A thought experiment . . . .

LightRoasted

If I may ...
For your consideration ...


A truism, aka Fact: All US money/currency in circulation is the result of being loaned into existence. Truism, aka Fact: The proceeds of a loan are non-taxable.

Question: How can anyone be taxed when any money they receive is from the product of a loan?
 

vraiblonde

Board Mommy
PREMO Member
Patron
Question: How can anyone be taxed when any money they receive is from the product of a loan?

Because a loan means you're going to pay it back to the person/entity that lent it to you. Your wages aren't a loan.

A different way to make your point is when someone buys a used car why do they have to pay taxes on it? The original owner already paid that vehicle's taxes. Why is there a tax collected when you buy used clothing? Or anything that has already been taxed?

Not to mention most states make you pay income tax, and certainly the federal government does. So that money you have in your pocket is already taxed, and yet if you buy something with it you get taxed again.

The short answer to your question is: because we're too lazy and stupid to go, "Hey, wait a minute...."
 

Bare-ya-cuda

Well-Known Member
Because a loan means you're going to pay it back to the person/entity that lent it to you. Your wages aren't a loan.

A different way to make your point is when someone buys a used car why do they have to pay taxes on it? The original owner already paid that vehicle's taxes. Why is there a tax collected when you buy used clothing? Or anything that has already been taxed?

Not to mention most states make you pay income tax, and certainly the federal government does. So that money you have in your pocket is already taxed, and yet if you buy something with it you get taxed again.

The short answer to your question is: because we're too lazy and stupid to go, "Hey, wait a minute...."
IMG_1043.jpeg
 

LightRoasted

If I may ...
For your consideration ...

Because a loan means you're going to pay it back to the person/entity that lent it to you. Your wages aren't a loan.

A different way to make your point is when someone buys a used car why do they have to pay taxes on it? The original owner already paid that vehicle's taxes. Why is there a tax collected when you buy used clothing? Or anything that has already been taxed?

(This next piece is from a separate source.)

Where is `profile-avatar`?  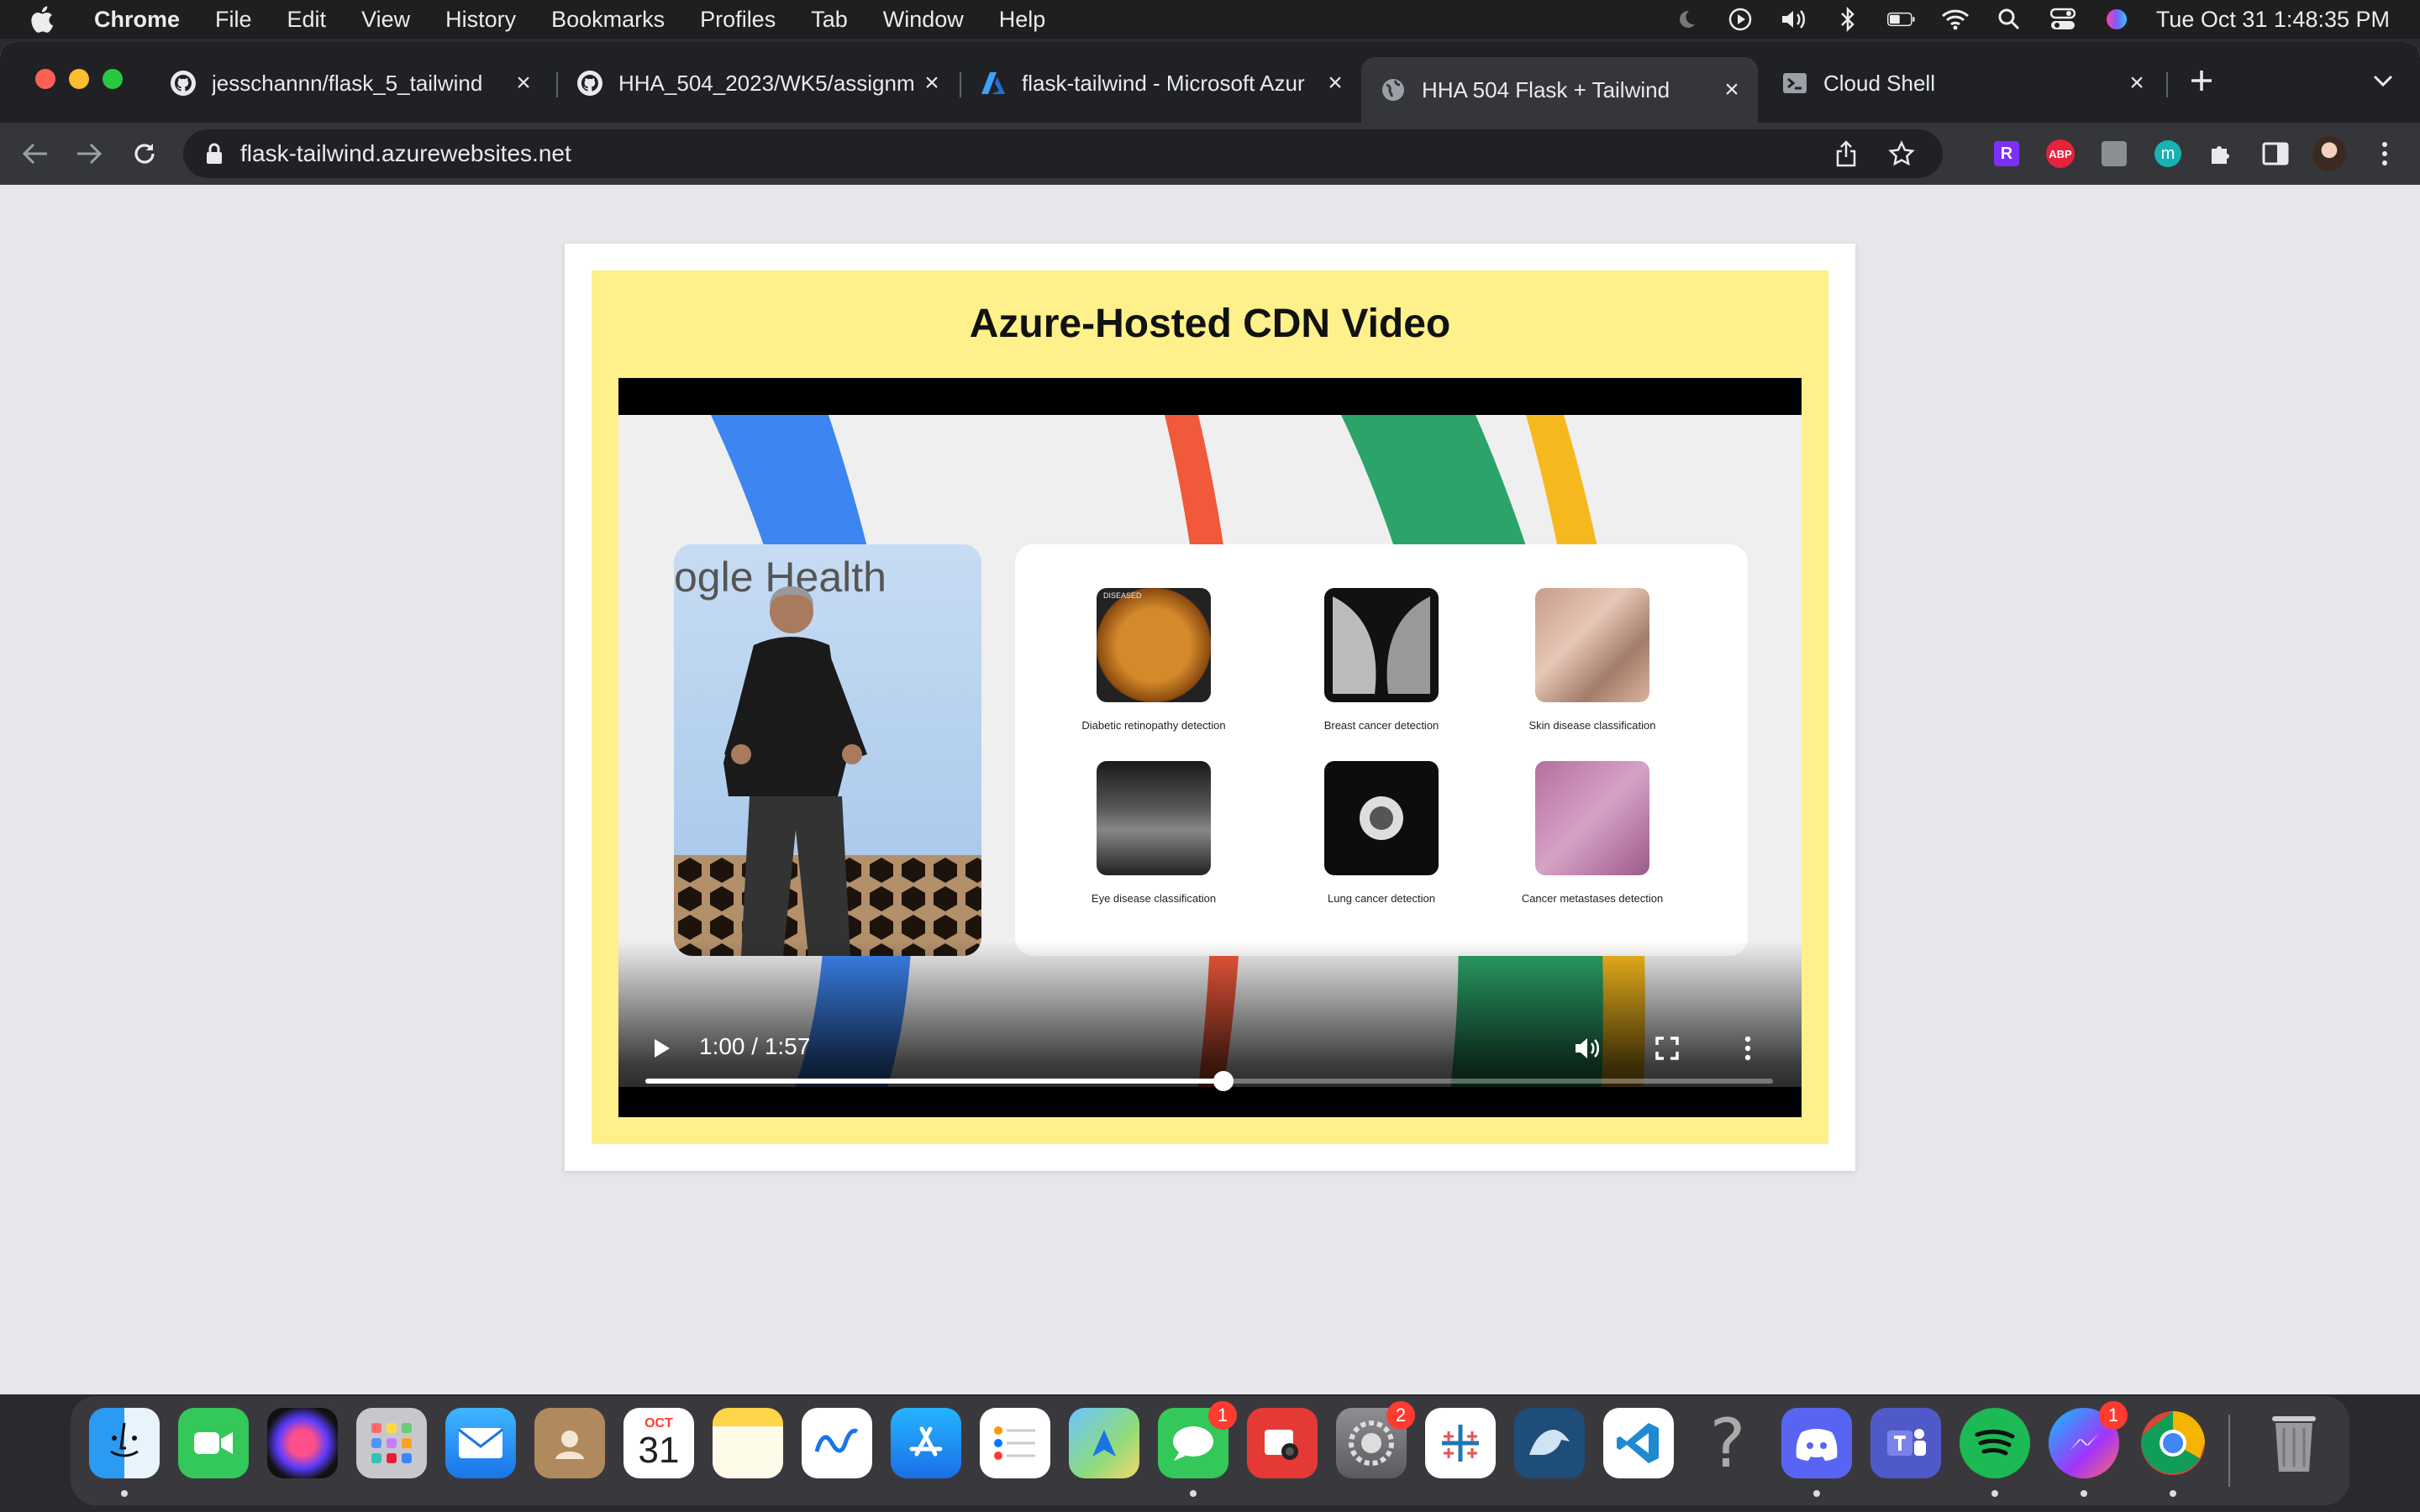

Not to mention most states make you pay income tax, and certainly the federal government does. So that money you have in your pocket is already taxed, and yet if you buy something with it you get taxed again.

The short answer to your question is: because we're too lazy and stupid to go, "Hey, wait a minute...."


The point being is that all money in circulation is money that was loaned. All of it. Either a loan taken by a government, or a business, or a person, all money being used today is the product of a loan. So if someone is paid with money, money of which was acquired from loans, why is it taxed when given to someone else? Any wages paid to someone is money that was entered into circulation via a loan.

This exercise is really targeted toward income type taxes. Take a loan out, the money you receive is not taxed. Give some of that money out as a wage to someone, and that person is taxed, even though the money originated from a loan. Since money from a loan is not taxed, and all money that is in circulation is from loans, how does it become taxable simply by sharing it with someone else? Get it? A real conundrum.
 

vraiblonde

Board Mommy
PREMO Member
Patron
For your consideration ...




The point being is that all money in circulation is money that was loaned. All of it. Either a loan taken by a government, or a business, or a person, all money being used today is the product of a loan. So if someone is paid with money, money of which was acquired from loans, why is it taxed when given to someone else? Any wages paid to someone is money that was entered into circulation via a loan.

This exercise is really targeted toward income type taxes. Take a loan out, the money you receive is not taxed. Give some of that money out as a wage to someone, and that person is taxed, even though the money originated from a loan. Since money from a loan is not taxed, and all money that is in circulation is from loans, how does it become taxable simply by sharing it with someone else? Get it? A real conundrum.

I don't know how to say it any different than how I said it the first time.